La France enferme plus qu’elle ne libère. En octobre 2024, 79 631 personnes étaient incarcérées pour une capacité officielle de 62 300 places. Un chiffre qui dit tout, ou presque, d’un système à bout de souffle. Derrière les barreaux, c’est l’État de droit qui s’étouffe, lentement, mais sûrement.
Depuis plus d’une décennie, les gouvernements successifs promettent d’« en finir avec la surpopulation carcérale ». Le dernier objectif en date 15 000 places supplémentaires d’ici à 2027 ne sera vraisemblablement pas tenu. À peine lancé, le plan bute déjà contre les résistances locales, les lenteurs administratives, les contraintes foncières. Il faut du terrain, de l’acceptation et du temps. Et, nous n’avons ni l’un, ni l’autre.
Pendant ce temps, la machine judiciaire continue d’envoyer des condamnés dans des établissements qui débordent. L’administration pénitentiaire colmate, improvise, entasse. Dans certains établissements, le taux d’occupation dépasse 180 %. La promiscuité devient la norme. L’intimité disparaît. Et avec elle, toute perspective de réinsertion.
Dans ces conditions, comment parler de justice ? La peine est censée punir, oui, mais aussi préparer un retour dans la société. Or, dans une cellule prévue pour deux, où dorment parfois trois ou quatre hommes, le temps ne construit rien. Il détruit. Les tensions explosent, la violence se banalise, les surveillants s’épuisent.
À force de condamner sans pouvoir exécuter correctement les peines, la République sape son propre autorité. La prison, censée incarner la force du droit, devient le révélateur de ses faiblesses. Pire : elle fabrique de la récidive. Un détenu mal accompagné, mal soigné, mal considéré, sortira plus dangereux qu’il n’est entré.
Mais la crise n’est pas que carcérale. Elle est judiciaire dans son ensemble. Débordée, la justice n’est ni rapide, ni équitable. L’attente d’un procès, la lenteur des décisions, les conditions d’exécution des peines… tout participe à la perte de sens.
Le citoyen voit la chaîne pénale se déliter. Les victimes attendent. Les accusés languissent. Et ceux qui sont condamnés affrontent une machine incapable d’appliquer ce qu’elle décide. Cette incohérence affaiblit la démocratie. Elle nourrit le soupçon, la colère, parfois la haine.

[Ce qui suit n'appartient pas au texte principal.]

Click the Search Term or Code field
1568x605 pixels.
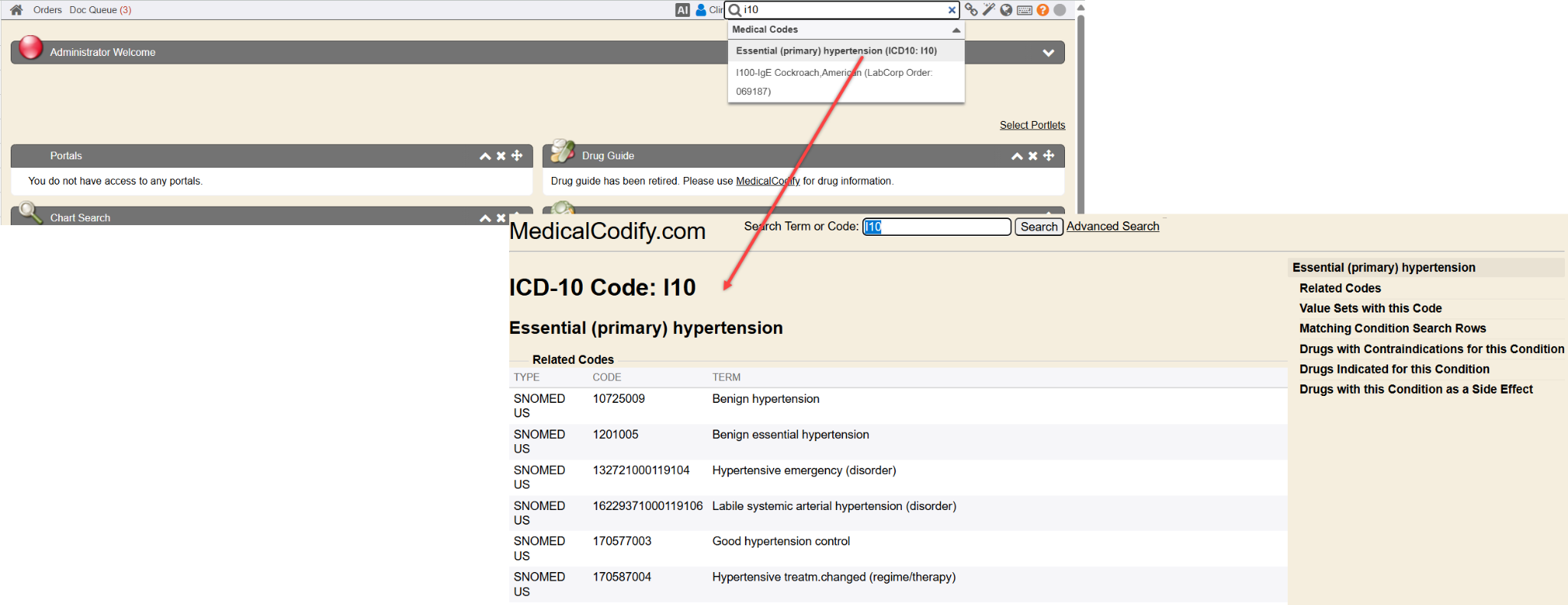point(936,227)
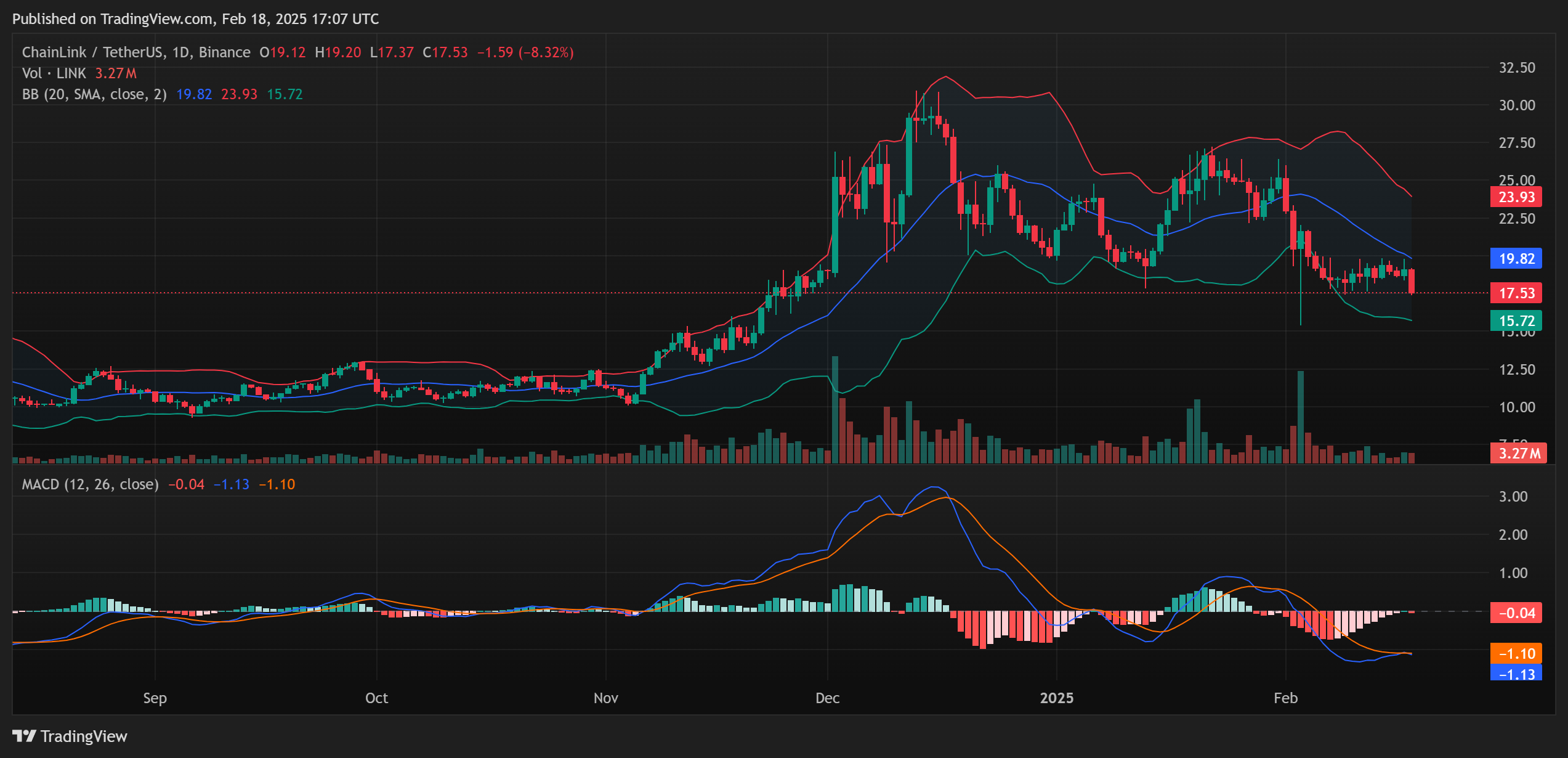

La surpopulation carcérale n’est pas un phénomène météorologique. C’est le fruit de choix politiques, d’un refus de repenser le système pénal, d’une incapacité à concilier fermeté et efficacité. Ce que révèle cette crise, c’est le manque de courage de ceux qui prétendent gouverner sans jamais affronter l’impopularité.
Car il faudrait ouvrir d’autres débats : celui de l’aménagement des peines, des alternatives à l’enfermement, du sens que l’on veut donner à la sanction. Ce n’est pas être laxiste que de vouloir une justice exécutable. C’est être responsable. Et c’est sans doute cela qui manque le plus aujourd’hui.